* _Aim of the exercise_: From the entries that follow, copy each line containing the word "value".

* _Data in this exercise_:
=== Section Start ===
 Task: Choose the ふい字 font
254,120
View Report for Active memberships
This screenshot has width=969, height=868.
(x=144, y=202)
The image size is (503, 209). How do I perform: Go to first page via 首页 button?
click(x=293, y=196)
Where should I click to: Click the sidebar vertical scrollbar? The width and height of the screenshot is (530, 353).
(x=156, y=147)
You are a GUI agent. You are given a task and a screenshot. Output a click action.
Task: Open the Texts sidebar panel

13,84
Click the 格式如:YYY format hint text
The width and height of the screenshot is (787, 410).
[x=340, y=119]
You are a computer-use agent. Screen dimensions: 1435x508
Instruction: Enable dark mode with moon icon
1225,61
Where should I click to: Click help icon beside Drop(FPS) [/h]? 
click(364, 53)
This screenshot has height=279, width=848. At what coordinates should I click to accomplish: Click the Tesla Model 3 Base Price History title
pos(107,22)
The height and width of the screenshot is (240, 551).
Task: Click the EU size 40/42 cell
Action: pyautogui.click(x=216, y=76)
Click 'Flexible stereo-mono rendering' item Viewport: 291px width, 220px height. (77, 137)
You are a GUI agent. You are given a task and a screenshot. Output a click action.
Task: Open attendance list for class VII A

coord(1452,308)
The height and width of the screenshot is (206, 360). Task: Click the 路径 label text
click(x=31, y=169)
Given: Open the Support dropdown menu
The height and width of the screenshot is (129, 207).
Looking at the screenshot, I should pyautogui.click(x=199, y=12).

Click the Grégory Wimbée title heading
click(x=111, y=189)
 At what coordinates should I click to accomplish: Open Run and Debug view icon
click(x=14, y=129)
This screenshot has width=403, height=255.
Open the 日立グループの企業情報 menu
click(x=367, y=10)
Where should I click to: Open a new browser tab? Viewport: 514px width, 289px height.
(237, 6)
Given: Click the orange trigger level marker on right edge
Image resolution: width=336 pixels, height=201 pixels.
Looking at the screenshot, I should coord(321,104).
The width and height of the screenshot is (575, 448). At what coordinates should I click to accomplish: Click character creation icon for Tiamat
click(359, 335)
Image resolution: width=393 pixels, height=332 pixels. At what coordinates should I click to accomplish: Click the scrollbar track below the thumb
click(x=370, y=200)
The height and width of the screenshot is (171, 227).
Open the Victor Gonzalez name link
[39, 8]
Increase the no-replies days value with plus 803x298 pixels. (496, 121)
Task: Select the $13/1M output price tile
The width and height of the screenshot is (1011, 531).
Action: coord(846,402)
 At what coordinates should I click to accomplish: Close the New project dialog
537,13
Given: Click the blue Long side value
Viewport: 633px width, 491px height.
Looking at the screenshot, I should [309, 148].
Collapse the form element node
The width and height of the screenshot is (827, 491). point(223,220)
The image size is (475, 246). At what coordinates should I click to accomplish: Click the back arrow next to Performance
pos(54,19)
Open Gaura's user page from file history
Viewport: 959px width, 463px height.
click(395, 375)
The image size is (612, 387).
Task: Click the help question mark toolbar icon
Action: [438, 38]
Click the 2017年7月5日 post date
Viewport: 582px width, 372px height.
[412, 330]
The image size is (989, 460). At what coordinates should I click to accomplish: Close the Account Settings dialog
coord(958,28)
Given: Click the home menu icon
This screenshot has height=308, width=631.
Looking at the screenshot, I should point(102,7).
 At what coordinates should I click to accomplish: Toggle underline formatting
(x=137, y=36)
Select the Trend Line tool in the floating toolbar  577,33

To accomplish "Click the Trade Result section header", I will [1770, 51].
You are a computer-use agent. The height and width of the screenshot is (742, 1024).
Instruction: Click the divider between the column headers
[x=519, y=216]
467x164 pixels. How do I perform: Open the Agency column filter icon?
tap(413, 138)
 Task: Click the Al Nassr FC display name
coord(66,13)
=== Section End ===
* _Result below_:
Increase the no-replies days value with plus 803x298 pixels. (496, 121)
Given: Click the blue Long side value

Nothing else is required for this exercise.